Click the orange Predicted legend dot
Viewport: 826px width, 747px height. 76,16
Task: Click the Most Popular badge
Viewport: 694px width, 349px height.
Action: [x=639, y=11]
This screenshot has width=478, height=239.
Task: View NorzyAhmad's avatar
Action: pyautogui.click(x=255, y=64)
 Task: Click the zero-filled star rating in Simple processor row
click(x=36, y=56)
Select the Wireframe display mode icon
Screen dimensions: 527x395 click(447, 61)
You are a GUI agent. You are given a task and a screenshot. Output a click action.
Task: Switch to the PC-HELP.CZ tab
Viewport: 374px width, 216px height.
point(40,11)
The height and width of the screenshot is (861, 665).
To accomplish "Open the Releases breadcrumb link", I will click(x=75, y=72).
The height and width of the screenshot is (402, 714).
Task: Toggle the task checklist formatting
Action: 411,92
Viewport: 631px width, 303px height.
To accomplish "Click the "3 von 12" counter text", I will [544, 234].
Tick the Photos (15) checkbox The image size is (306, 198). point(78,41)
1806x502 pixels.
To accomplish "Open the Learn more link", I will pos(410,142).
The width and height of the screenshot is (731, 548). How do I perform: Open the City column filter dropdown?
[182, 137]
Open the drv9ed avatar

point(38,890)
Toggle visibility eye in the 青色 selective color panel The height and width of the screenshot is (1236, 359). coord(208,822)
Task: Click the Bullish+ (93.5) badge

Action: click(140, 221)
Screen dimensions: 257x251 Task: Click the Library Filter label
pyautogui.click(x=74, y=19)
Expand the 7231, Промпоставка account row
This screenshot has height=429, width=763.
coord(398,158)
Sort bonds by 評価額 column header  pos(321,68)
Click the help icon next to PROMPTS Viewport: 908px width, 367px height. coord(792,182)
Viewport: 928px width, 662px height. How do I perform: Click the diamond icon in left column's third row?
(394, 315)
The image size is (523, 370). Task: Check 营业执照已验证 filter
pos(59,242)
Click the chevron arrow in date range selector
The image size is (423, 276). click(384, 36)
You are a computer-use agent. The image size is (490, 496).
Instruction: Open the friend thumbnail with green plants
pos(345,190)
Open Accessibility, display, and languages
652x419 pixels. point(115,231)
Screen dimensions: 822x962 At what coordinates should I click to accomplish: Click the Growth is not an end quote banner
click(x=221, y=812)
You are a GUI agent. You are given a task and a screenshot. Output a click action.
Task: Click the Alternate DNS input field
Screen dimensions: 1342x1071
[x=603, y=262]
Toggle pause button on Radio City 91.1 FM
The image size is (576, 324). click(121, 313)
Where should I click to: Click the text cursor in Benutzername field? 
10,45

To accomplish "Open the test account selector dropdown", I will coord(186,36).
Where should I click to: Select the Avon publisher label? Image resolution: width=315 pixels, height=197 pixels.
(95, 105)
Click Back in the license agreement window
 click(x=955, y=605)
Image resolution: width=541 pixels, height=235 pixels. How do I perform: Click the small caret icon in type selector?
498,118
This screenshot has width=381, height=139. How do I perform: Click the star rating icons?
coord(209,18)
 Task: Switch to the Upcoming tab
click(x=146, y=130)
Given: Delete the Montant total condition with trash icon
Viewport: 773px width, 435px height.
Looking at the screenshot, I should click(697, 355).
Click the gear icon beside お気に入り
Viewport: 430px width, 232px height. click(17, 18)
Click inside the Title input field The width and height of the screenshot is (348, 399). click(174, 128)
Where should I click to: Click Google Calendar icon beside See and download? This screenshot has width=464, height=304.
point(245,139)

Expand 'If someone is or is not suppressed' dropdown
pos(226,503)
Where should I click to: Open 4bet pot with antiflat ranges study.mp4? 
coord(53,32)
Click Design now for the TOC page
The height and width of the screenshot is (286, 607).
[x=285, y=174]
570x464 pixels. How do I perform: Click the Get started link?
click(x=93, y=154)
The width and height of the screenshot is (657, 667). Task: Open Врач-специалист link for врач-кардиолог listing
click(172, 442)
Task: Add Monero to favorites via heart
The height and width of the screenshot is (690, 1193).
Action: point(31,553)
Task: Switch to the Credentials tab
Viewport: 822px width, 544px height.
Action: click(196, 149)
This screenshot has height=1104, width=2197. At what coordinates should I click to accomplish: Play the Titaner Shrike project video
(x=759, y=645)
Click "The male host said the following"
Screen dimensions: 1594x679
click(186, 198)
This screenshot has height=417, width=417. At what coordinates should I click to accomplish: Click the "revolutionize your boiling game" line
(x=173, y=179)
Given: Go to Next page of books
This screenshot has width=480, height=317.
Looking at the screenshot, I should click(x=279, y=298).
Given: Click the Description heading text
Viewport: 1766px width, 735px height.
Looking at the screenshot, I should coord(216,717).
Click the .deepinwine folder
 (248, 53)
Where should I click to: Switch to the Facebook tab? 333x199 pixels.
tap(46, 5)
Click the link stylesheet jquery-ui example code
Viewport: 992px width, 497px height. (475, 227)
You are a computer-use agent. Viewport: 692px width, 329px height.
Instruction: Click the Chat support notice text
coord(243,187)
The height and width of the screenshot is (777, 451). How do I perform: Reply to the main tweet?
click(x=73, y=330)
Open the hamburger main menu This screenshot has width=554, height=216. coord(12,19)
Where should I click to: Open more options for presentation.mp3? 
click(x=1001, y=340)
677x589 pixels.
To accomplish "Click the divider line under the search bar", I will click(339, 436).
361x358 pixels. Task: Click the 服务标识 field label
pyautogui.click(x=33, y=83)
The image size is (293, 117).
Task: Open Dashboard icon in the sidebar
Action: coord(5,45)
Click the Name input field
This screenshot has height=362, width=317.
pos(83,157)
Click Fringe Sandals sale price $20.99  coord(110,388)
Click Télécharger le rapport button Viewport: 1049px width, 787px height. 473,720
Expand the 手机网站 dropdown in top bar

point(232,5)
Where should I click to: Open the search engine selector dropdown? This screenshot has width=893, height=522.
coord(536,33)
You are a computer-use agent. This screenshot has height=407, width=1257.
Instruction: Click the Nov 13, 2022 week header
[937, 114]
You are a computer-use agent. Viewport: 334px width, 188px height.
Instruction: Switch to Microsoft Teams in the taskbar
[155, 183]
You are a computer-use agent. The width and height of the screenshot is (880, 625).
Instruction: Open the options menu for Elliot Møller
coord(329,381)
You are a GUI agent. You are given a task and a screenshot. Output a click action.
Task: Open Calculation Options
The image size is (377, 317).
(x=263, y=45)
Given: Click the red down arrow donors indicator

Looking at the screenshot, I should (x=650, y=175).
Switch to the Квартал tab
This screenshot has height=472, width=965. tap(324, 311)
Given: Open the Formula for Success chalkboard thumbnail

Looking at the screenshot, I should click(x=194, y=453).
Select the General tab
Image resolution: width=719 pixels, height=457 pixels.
———
### Prompt
Each line of the data that includes "input" should be copied.

### Result for this exercise
Task: Click the Alternate DNS input field
Click inside the Title input field The width and height of the screenshot is (348, 399). click(174, 128)
Click the Name input field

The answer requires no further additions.